§ **WHAT YOU ARE ASKED TO DO**
Every line below that contains "handle" is to be copied.

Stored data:
****
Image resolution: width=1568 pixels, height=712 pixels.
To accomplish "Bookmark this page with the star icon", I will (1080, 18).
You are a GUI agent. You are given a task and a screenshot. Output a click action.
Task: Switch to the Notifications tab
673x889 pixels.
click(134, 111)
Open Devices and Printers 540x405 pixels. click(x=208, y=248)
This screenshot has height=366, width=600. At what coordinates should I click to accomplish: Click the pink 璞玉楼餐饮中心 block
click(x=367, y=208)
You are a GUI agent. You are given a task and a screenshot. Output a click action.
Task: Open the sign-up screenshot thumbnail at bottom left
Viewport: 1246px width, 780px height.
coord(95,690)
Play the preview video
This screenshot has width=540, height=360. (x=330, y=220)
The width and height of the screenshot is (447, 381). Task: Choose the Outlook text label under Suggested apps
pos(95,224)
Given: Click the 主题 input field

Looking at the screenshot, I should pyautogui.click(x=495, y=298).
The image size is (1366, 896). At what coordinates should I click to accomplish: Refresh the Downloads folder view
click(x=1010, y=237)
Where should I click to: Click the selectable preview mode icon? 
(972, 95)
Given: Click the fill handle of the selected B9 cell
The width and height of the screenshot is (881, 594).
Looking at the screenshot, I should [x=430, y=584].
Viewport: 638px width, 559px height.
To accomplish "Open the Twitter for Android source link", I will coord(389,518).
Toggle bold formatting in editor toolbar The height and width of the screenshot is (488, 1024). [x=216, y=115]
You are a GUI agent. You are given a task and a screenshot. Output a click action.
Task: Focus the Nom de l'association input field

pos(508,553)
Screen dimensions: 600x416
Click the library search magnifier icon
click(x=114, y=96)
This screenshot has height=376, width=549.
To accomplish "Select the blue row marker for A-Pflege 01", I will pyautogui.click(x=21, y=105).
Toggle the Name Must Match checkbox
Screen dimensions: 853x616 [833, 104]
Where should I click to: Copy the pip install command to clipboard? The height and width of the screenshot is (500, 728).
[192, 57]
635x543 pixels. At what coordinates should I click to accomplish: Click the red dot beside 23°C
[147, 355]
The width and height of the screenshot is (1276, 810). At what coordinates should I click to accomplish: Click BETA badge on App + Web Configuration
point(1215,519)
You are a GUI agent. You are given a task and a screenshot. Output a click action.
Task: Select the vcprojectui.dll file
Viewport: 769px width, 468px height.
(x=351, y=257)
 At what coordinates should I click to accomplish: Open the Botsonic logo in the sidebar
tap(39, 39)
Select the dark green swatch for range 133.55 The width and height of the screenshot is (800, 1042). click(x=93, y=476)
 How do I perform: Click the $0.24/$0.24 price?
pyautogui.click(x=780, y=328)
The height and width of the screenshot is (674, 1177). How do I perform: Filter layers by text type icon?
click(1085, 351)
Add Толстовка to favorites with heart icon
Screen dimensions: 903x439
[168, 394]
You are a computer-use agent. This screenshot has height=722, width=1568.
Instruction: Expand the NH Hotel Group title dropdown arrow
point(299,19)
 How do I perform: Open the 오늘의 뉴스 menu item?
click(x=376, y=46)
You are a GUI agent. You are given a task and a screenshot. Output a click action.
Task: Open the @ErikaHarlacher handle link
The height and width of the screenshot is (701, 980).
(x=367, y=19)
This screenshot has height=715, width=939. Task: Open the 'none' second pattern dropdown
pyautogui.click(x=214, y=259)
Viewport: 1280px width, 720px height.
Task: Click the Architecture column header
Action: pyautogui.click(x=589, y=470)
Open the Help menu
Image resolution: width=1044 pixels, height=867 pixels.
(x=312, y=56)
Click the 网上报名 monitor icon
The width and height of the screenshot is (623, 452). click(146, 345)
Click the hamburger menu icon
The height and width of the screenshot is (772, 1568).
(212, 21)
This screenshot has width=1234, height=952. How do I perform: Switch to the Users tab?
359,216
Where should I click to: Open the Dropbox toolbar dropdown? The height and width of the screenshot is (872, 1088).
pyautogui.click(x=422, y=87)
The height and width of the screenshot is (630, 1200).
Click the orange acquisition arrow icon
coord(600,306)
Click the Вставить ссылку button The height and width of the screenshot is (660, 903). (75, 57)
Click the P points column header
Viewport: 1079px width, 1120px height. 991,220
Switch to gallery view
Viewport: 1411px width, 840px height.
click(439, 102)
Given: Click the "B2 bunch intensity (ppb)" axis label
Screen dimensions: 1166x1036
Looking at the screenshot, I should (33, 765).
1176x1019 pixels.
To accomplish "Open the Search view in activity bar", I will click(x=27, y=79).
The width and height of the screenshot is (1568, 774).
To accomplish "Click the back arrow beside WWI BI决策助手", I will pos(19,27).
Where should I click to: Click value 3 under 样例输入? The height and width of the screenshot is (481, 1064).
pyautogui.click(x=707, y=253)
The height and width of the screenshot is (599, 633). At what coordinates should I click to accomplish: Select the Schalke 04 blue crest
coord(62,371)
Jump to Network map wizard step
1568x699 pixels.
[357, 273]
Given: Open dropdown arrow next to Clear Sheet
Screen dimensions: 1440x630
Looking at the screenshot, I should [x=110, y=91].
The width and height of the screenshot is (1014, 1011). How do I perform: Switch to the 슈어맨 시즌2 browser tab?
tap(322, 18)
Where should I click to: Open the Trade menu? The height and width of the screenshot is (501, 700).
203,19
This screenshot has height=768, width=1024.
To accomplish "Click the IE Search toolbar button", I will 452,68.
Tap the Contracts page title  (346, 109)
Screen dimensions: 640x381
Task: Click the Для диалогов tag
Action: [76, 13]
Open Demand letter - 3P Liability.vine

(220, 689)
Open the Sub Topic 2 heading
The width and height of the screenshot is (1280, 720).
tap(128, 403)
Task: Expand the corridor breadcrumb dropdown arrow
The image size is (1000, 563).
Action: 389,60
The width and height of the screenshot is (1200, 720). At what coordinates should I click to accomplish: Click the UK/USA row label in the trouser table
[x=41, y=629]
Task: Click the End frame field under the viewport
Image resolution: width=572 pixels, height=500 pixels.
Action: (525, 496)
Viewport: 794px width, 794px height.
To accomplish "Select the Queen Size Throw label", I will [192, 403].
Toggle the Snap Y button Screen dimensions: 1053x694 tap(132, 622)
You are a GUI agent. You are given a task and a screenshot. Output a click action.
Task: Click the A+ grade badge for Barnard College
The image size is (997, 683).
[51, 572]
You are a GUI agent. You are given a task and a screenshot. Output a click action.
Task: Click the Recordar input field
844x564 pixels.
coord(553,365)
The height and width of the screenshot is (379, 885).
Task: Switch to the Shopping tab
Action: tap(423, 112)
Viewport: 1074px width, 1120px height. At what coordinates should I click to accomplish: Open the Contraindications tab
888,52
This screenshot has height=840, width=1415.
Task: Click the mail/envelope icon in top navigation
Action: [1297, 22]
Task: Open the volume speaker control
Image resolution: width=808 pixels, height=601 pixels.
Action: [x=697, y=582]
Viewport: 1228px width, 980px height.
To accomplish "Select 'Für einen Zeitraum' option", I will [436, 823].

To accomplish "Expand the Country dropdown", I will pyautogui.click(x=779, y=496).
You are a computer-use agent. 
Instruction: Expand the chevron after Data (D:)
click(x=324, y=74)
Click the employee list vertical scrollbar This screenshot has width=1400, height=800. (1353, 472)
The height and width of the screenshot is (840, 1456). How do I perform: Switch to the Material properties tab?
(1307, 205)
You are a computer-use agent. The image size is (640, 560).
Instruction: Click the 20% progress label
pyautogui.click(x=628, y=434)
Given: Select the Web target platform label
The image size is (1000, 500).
****
§ **RESPONSE TO THIS TASK**
Given: Click the fill handle of the selected B9 cell
Task: Open the @ErikaHarlacher handle link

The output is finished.